Excerpted text:
By Michael Wagner
Although Prime Minister Justin Trudeau believes that Canada is the “first postnational state’’ and has ‘‘no core identity,’’ most Canadians throughout history have probably believed otherwise. Before the late twentieth century, for example, English-speaking Canada had a notable British flavour to it, whereas Quebec has always had a distinct identity of its own, rooted in French language and culture. There was a concept of national identity, even if it was largely associated with the “two founding peoples.” However, to a certain degree this supposed “national identity” excluded the West.
Someone who has studied this subject is Richard Avramenko, a political scientist at the University of Wisconsin-Madison. Originally from Alberta, Avramenko understands the Alberta situation well. He has written about Canada’s concept of national identity, and how that concept fails to include the West. The West, in fact, has its own unique identity.
Loyalists and Anti-Americanism
To a large degree, English-speaking Canada began with the arrival of the Loyalists in the late 1700s. The Loyalists were the colonials who rejected the newly independent United States of America. They were so opposed to the creation of the new country that they came to Britain’s northern colonies to remain under British rule. In today’s terminology, the Loyalists were “anti-American.”
This anti-Americanism was soon reinforced by the War of 1812. The Loyalists and their descendants literally had to fight off American invaders. As a result, they developed what would later be called a “garrison mentality,” whereby they saw themselves as living within the defensive perimeter of Upper Canada (now known as Ontario).
These Loyalists were largely Protestant and frequently anti-Catholic. They were at the core of one of the two “founding peoples” of Canada, the other being the French Catholics of Lower Canada (now known as Quebec). Of course, the English Protestant versus French Catholic conflict has been a central theme of Canadian history.
Anyway, a powerful Protestant fraternal organization called the Orange Order gathered a large membership in Upper Canada (i.e., Ontario), including several top political leaders. With this in mind, Avramenko says that Ontario developed what he calls the “Orangemen Consciousness.” As the new Dominion of Canada expanded and acquired what is now western Canada, this Orangeman Consciousness would essentially evolve into a concept of national identity.
However, the Orangeman Consciousness never really took hold in the West. First of all, the Métis under Louis Riel rebelled against the Canadian authorities. More importantly, however, a vast wave of new settlers from Eastern Europe was brought in to settle the prairies. As Avramenko writes, “These were peasants deliberately recruited from Eastern Europe under the immigration policies of the then Minister of Interior, Clifford Sifton. It was Sifton who saw the great economic potential of a developed agricultural base in the West and therefore opened immigration offices in Eastern Europe with the express intention of finding peoples both hardy and desperate enough to resettle on the harsh prairie” (p. 59).
The Origin of Anti-Western Sentiment
These “peasants” had no connection to the Orangeman Consciousness whatsoever. Furthermore, some people in Ontario considered the immigrants arriving in the West to be lesser beings. Avramenko writes, “The view of the Orangeman towards the immigrants settling the West is summarized by the words of the Right Honorable Sir McKenzie Bowell, ‘The Galicians, they of the sheepskin coats, the filth and the vermin, do not make splendid material for the building of a great nation. One look at the disgusting creatures after they pass through over the CPR on their way West has caused many to marvel that beings bearing the human form could have sunk to such a bestial level’” (p. 49).

Material:
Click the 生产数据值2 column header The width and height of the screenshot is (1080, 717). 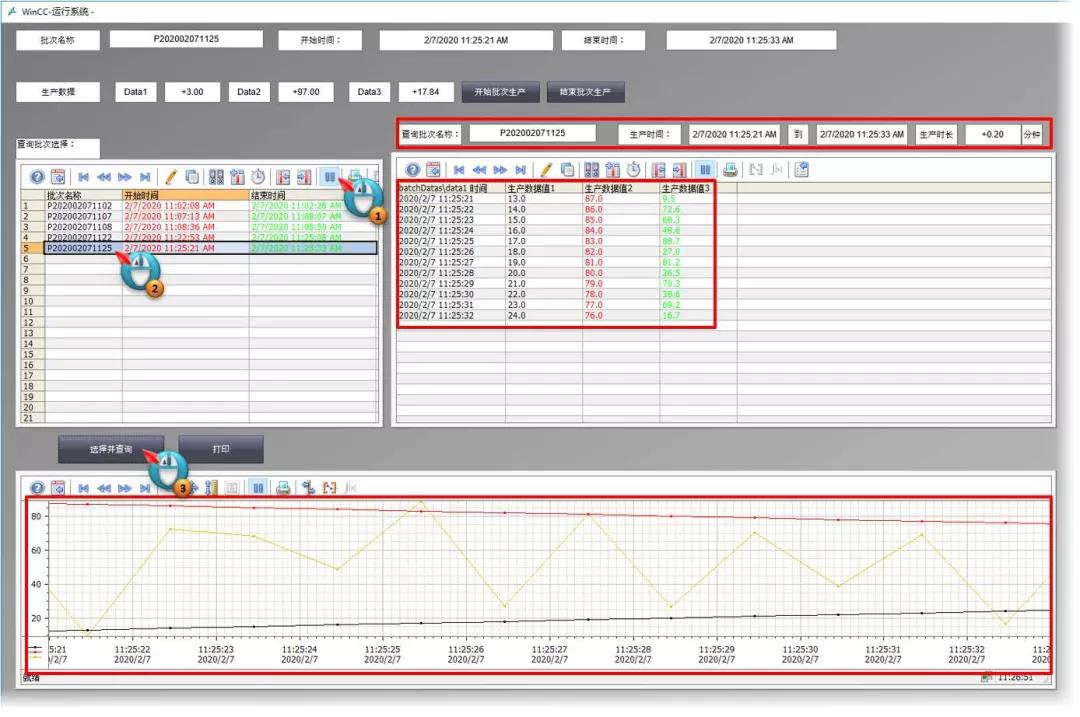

...

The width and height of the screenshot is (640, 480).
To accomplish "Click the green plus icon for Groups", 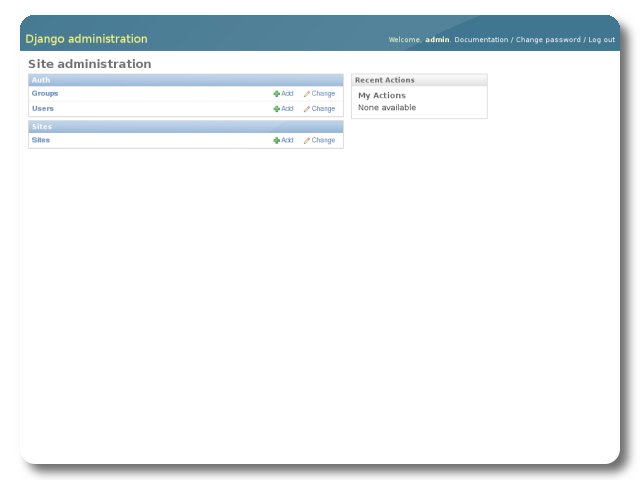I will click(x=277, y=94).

Task instructions: In the article on the West and Canadian identity, which Minister of Interior recruited settlers from Eastern Europe for the prairies? The entries are unrelated to the article on the West and Canadian identity.

Response below: Clifford Sifton